Priebe isn’t alone. Ghosting can – and does – happen to anyone. Author and journalist Dolly Alderton has often spoken candidly about her own experience of being ghosted, notably drawing on this in her latest novel, Ghosts. In Ghosts, Alderton’s protagonist Nina is strung along by her partner Max, only for him to vanish without a trace.
Alderton went on to articulate the pain of being ghosted in an article for Marie Claire in 2020: “What people can’t understand until they’ve been ghosted is, what you long for is reality. You get ghosted, and you go to a friend’s house who lives with someone and you can’t believe that they’re in the kitchen. You can’t believe that every day your friend wakes up and the person that she’s in love with is just lying next to her, and then gets up and has a shower, and she comes home. And he’s still drinking a beer and watching TV every night. The idea of someone being constant, reliable and real becomes the most extraordinarily unattainable and unfathomable thing when you’ve been ghosted.”
What’s the psychological impact of being ghosted?
Ghosting isn’t just a quick-fix way of breaking things off with someone – it’s a mortifying experience that can leave deep psychological scars.
According to psychotherapist Michael Ceely, ghosting triggers a stress response in us. “You immediately go to worst-case scenarios,” he tells Bustle. “‘[They don’t] like me anymore’ or ‘I must have said something wrong to [them]’ are just a few of the conclusions that you might jump to without sufficient evidence.”
If you’ve found yourself crying for days after being ghosted by someone you only met twice, you might feel as though you’re overreacting – but according to Dr. Jennice Vilhauer at Psychology Today, ghosting wreaks havoc on our brains. “Staying connected to others is so important to our survival that our brain has evolved to have a social monitoring system that scans the environment for cues so that we know how to respond in social situations,” Dr. Vilhauer explains. “Social cues allow us to regulate our own behaviour accordingly, but ghosting deprives you of these usual cues and can create a sense of emotional dysregulation where you feel out of control.”
So while it may seem OK to ghost someone you’ve only met a handful of times, you should think twice before doing it.
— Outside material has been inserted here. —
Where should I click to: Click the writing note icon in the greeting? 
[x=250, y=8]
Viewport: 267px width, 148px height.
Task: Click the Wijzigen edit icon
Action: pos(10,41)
As evidenced, ghosting can cause serious psychological damage.
So, is ghosting ever acceptable?
Considering the impact ghosting can have on a date’s psyche, no matter how well you know them, there are really very few situations in which ghosting is acceptable.
However, in conversation with Bustle, 26-year-old Lily argues that “If the person ever […] makes you feel violated or unsafe in any way, ghosting is the best option to keep you physically and emotionally safe.” Jennifer, 32, says the same: “Being polite is nice, but you should always put your health and safety first and foremost. So, if you’re getting scary vibes, ghost away.”
Of course, if someone doesn’t treat you with respect, there’s no reason why you should go out of your way to deal with them respectfully. And if you’ve spotted a handful of red flags on your first date, it may be worth moving on as soon as possible – even if that means blocking their number and deleting them as a contact.
Still, these are extreme circumstances. Hopefully, the majority of us will not be forced into ghosting an abusive or toxic date.
If you do feel safe enough to do so, you should be able to communicate your feelings towards a date or potential partner. Because at the end of the day, if you can’t even bring yourself to verbally end things with someone you’ve seen for one or two dates, it’s likely you’d struggle to do it with a more serious partner.
Relationships thrive on open and fluid communication. So if you’re a serial ghoster, perhaps you should ask yourself if you’re even ready for a relationship.